=== Begin Enclosure ===
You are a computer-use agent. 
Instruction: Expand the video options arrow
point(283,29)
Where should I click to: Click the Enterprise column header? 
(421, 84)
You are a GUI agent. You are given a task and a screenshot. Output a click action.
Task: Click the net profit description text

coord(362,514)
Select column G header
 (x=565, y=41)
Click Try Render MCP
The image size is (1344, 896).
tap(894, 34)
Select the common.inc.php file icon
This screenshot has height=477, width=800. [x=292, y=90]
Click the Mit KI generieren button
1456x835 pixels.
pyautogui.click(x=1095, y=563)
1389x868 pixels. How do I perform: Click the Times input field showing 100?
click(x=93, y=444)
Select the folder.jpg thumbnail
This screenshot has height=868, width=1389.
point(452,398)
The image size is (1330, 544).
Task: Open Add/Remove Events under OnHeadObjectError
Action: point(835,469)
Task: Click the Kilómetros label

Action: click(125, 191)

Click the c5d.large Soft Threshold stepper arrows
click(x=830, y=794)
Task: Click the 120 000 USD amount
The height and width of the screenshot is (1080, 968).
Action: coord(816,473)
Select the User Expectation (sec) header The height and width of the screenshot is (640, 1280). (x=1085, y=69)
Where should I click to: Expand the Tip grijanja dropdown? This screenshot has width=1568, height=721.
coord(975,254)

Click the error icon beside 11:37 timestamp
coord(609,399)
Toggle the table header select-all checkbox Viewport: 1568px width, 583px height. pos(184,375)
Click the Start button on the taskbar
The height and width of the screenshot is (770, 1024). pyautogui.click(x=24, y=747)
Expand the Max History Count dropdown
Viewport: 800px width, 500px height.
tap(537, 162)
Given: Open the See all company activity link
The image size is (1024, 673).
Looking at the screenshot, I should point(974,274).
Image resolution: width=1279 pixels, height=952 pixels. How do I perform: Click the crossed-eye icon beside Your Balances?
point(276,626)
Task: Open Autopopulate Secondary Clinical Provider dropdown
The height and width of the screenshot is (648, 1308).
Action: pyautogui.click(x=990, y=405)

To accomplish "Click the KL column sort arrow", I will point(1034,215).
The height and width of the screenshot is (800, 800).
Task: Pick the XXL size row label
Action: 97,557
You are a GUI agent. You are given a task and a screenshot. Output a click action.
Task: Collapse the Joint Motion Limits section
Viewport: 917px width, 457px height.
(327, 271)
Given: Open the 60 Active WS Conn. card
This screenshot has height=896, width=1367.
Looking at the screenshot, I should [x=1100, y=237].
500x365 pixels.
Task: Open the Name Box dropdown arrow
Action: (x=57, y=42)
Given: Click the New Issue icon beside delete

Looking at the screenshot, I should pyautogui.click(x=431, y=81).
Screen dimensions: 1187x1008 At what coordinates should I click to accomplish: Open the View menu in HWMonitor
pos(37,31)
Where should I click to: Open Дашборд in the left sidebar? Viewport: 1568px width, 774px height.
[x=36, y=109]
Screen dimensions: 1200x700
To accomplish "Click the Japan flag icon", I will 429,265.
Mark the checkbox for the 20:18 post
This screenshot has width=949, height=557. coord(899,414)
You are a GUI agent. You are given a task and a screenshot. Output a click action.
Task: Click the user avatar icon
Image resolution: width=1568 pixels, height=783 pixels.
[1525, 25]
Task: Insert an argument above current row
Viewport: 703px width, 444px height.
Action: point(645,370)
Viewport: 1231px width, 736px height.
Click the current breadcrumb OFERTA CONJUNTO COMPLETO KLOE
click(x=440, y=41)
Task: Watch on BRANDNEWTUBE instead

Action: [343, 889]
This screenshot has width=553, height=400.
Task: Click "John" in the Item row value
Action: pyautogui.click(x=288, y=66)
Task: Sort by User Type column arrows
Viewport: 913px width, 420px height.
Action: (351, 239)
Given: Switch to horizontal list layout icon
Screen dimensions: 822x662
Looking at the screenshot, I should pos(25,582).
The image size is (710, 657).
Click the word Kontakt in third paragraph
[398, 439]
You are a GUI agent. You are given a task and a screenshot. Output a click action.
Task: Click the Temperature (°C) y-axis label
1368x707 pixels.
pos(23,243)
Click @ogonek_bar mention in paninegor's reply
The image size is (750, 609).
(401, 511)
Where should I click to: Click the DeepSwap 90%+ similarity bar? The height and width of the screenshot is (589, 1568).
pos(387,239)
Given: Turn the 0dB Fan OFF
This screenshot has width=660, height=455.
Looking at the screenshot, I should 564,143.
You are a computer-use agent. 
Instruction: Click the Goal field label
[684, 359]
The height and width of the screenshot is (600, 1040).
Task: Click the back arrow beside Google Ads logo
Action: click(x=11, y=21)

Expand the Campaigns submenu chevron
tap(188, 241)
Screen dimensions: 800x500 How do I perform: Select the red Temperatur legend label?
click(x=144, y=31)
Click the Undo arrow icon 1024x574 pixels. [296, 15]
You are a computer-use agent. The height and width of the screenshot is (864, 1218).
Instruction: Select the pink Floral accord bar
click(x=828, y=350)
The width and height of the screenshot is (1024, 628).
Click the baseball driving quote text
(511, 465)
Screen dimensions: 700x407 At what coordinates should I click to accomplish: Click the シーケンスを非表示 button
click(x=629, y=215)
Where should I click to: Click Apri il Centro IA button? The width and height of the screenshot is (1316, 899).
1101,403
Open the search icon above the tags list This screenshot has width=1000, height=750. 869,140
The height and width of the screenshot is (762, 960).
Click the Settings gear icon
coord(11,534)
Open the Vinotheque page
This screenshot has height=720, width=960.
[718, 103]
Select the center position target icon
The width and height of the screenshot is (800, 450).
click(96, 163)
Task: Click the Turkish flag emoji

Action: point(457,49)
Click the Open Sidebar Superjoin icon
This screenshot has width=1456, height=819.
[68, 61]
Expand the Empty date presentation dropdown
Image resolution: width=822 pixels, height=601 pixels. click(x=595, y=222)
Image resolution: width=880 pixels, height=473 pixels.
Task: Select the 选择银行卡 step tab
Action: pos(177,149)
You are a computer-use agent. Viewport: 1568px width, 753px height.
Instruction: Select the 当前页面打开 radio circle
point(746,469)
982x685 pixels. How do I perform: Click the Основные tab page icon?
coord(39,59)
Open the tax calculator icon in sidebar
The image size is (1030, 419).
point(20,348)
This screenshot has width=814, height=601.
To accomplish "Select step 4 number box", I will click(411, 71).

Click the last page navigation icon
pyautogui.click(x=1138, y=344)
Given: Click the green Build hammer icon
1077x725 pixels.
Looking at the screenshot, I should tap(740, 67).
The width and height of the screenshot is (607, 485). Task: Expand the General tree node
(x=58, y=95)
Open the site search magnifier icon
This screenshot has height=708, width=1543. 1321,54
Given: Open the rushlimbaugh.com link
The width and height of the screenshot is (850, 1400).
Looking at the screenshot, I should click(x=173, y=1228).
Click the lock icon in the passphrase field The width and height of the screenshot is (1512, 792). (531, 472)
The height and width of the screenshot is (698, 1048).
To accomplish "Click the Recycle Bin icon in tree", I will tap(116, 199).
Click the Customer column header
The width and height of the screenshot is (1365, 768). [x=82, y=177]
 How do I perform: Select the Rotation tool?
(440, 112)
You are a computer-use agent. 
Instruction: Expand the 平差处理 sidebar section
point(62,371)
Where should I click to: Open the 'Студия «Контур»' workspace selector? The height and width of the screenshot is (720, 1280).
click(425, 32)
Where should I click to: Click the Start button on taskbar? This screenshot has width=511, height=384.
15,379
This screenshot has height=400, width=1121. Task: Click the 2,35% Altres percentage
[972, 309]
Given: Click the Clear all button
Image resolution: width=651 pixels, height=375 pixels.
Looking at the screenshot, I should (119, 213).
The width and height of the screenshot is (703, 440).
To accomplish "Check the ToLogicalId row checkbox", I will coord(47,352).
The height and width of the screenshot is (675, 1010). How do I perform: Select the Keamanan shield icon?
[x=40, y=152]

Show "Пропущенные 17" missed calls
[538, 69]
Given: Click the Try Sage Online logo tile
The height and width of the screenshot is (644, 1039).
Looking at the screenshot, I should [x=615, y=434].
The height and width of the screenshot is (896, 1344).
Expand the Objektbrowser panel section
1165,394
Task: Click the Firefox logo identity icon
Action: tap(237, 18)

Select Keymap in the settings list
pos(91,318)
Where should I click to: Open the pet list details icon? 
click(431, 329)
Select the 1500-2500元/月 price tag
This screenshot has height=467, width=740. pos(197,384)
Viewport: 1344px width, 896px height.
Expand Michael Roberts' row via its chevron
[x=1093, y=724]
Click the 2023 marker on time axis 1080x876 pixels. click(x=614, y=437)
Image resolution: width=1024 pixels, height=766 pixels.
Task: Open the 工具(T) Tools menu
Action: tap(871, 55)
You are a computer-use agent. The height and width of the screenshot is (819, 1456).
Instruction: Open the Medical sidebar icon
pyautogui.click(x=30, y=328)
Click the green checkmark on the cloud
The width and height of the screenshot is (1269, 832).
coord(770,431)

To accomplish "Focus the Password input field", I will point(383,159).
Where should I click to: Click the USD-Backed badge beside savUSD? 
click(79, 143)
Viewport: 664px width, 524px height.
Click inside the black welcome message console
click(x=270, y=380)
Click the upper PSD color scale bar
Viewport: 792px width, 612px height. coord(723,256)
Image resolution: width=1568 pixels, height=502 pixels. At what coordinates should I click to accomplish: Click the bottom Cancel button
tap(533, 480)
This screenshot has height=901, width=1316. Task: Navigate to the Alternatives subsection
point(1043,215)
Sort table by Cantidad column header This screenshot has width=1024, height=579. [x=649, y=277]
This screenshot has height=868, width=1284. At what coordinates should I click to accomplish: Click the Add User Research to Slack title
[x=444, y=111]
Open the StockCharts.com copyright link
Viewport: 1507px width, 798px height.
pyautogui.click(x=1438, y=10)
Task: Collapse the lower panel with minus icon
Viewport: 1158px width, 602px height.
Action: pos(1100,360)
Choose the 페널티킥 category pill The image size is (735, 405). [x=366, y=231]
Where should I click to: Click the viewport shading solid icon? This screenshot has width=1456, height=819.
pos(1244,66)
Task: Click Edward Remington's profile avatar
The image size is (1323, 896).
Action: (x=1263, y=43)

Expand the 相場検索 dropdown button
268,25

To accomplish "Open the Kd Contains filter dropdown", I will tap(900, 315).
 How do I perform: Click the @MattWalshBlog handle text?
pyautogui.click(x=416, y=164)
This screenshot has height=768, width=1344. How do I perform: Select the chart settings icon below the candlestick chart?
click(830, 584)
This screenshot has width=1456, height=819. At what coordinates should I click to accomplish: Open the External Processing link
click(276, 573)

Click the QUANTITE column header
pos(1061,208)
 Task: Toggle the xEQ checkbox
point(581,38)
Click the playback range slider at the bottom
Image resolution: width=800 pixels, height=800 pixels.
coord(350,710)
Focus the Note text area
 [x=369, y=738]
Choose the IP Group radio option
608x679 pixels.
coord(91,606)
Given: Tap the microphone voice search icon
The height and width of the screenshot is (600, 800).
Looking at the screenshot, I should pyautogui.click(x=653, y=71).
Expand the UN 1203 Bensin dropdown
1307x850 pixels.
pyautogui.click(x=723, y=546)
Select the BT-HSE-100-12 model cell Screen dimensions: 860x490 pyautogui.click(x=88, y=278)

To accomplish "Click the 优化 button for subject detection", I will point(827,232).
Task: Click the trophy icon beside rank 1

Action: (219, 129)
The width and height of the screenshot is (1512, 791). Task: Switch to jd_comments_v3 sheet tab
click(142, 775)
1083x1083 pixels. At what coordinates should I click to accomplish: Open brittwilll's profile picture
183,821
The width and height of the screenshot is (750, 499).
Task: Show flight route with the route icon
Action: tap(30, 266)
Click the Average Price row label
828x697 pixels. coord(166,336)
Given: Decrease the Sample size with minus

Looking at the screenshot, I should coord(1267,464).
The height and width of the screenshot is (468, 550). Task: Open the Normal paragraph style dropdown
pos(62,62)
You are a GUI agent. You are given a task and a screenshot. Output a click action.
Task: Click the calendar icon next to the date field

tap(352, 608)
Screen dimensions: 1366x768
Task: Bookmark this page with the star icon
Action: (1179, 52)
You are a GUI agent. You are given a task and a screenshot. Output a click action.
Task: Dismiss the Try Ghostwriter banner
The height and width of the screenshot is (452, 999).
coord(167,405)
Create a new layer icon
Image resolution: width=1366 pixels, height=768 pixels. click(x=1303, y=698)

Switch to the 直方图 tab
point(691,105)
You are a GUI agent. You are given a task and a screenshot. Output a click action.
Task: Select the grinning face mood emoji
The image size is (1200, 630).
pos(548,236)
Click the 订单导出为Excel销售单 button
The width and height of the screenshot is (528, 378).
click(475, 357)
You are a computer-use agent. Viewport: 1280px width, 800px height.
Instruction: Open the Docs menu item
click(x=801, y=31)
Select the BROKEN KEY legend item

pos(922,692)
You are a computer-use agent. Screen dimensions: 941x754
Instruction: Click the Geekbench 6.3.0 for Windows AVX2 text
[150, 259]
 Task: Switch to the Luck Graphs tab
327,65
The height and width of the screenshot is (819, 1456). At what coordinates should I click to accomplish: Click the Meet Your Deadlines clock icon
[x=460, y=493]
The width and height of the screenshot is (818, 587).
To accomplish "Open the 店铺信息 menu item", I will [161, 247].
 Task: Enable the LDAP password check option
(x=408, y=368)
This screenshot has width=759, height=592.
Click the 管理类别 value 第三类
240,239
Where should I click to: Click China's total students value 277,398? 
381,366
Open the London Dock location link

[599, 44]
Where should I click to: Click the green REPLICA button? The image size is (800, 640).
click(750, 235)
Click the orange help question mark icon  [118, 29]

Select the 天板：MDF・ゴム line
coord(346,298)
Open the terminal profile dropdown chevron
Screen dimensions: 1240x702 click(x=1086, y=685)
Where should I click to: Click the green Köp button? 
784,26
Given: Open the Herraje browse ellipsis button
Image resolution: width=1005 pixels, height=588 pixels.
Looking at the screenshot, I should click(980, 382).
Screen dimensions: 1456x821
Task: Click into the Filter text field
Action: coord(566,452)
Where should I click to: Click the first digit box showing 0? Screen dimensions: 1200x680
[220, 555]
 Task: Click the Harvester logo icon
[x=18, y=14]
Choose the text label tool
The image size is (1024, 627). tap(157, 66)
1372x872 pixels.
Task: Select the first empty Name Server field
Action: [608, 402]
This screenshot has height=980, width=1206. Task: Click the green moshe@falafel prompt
=== End Enclosure ===
_EXERCISE INSTRUCTIONS_:
Find every line of the data that includes the string "Collapse". Copy each of those lines.

_OUTPUT_:
Task: Collapse the Joint Motion Limits section
Task: Collapse the lower panel with minus icon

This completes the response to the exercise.